[lustre-discuss] lustre and pytorch

Wed Jul 17 19:01:19 PDT 2024

On Wed, 2024-07-17 at 20:30 -0400, Michael DiDomenico via lustre-
discuss wrote:
> On Thu, Jul 11, 2024 at 5:24 PM Oleg Drokin <green at whamcloud.com>
> wrote:
> > does it ever resume or does it stop-stop? If you have a hard stop
> > after
> > which the thing is killed - how long is it?
> > Are the writes synchronous? an you collect lustre debug logs from
> > one
> > of the clients with +vfstrace+cache+rpctrace+inode debug mask may
> > be
> > when the hang happens?
> 
> small update on this.  we attempted to take a trace today.  we
> managed
> to whittle the process down to two nodes, here's the steps we took
> 
> launch job (2 nodes allocated through slurm)
> tail the job log, seems to be starting up
> pdsh -w node[1-2] -l root 'lctl set_param debug_mb=512'
> pdsh -w node[1-2] -l root 'lctl set_param debug
> +vfstrace+cache+rpctrace+inode'
> pdsh -w node[1-2] -l root 'lctl debug clear'
> pdsh -w node[1-2] -l root 'lctl debug mark'
> job runs along for a few minutes, but eventually the log stops while
> the wall clock moves along
> 
> at this point we pull the debug
> pdsh -w node[1-2] -l root 'lctl debug_kernel
> /lustre/temp/lustre_debug.${HOSTNAME}.`date +%s`'
> 
> this is where things get a little weird
> node2 seemed to dump out 2.5mil lines of logfile and return (~400mb)
> node1 does not, it dumps out 28k worth of the log and then just hangs
> 
> node1 is still up and responding normally as far as i can tell.  no
> errors in dmesg and the filesystem still responds to normal commands.
> even though the node seems okay, the job is definitely stalled
> 
> at this point we cancelled the job.  i had to leave for the day, but
> i
> left the node in the broken state.  i'll see if maybe something gets
> put in the logs or the kernel debug completes overnight, but seems
> unlikely.  i know this is pretty far into left field and hard to
> debug
> at this point, but any suggestions?

If you are experiencing a stuck node, crashdumping it might help to
better see what it was doing.

Are the nodes synchronizing the job?
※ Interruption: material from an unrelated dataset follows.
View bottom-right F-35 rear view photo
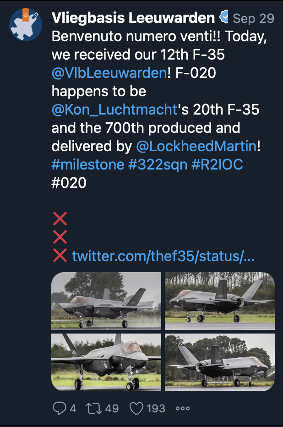(x=220, y=362)
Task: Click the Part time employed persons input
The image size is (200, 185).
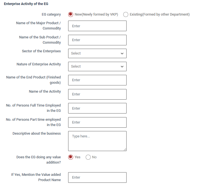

Aka when one is stuck that impacts
the other from progressing further?

In general debug logs are battle tested enough they should be robust in
face of anything and not get stuck even if other parts of the system
are unhappy, but if there's say a memory corruption that affects one of
its structures, that might make it get stuck.

So if you find it still stick in the morning - crashdumping it is your
next best bet I suspect.